_Goal of the exercise_: Write all of the entries out again exactly, but not the images.

_Available data_:
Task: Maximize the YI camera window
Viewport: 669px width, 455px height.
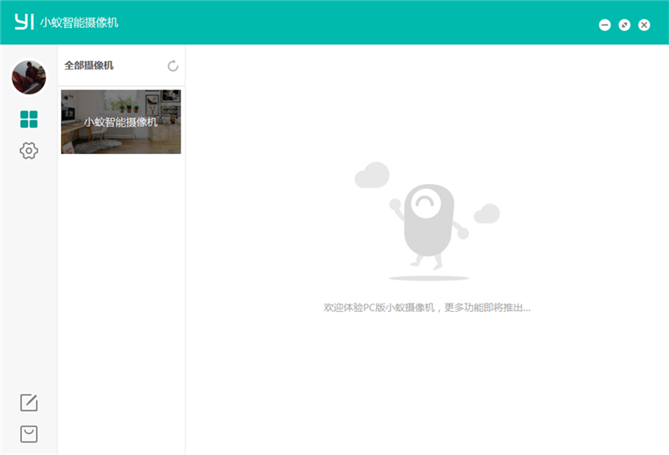Action: click(x=625, y=25)
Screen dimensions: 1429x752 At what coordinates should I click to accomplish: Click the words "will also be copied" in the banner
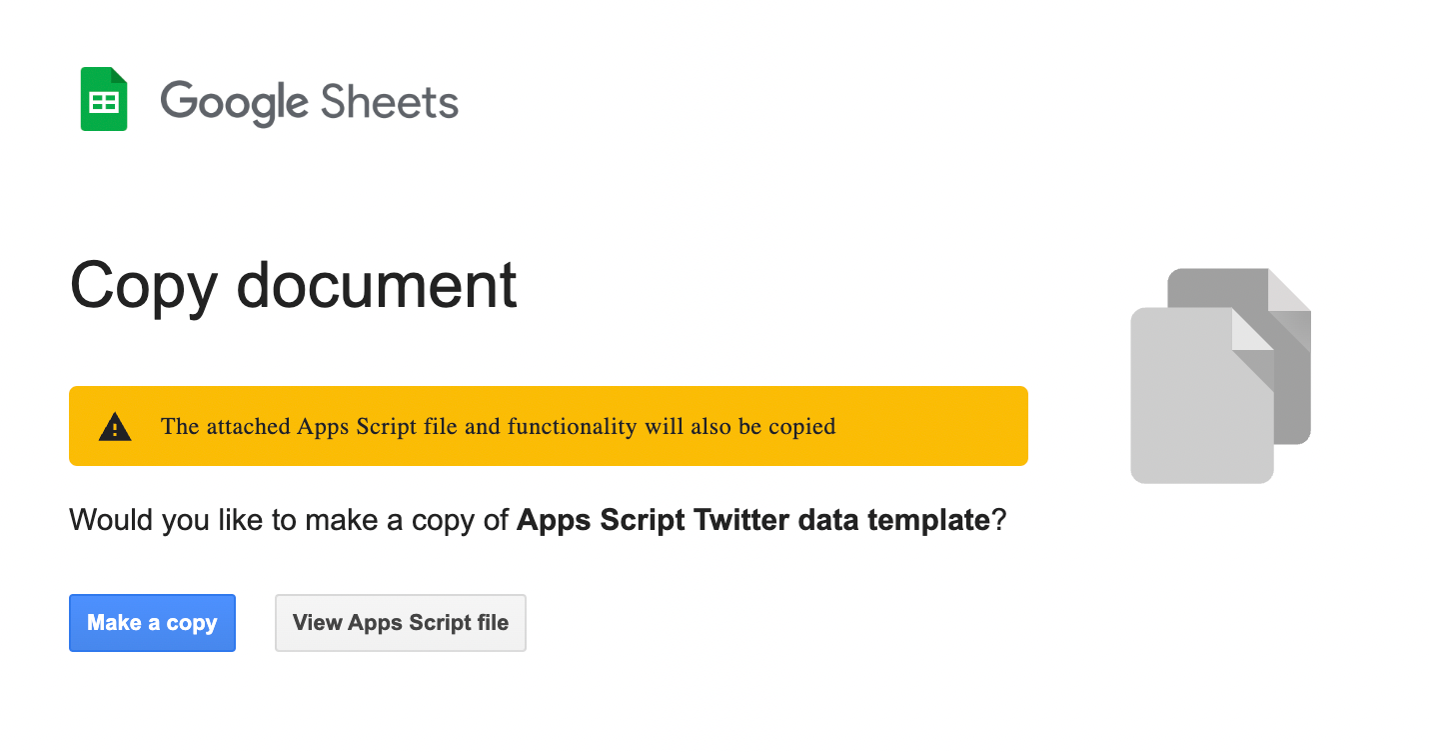(739, 427)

_Solution_:
Task: Maximize the YI camera window
Viewport: 669px width, 455px height.
Action: click(x=625, y=25)
Screen dimensions: 1429x752 At what coordinates should I click to accomplish: Click the words "will also be copied" in the banner
(739, 427)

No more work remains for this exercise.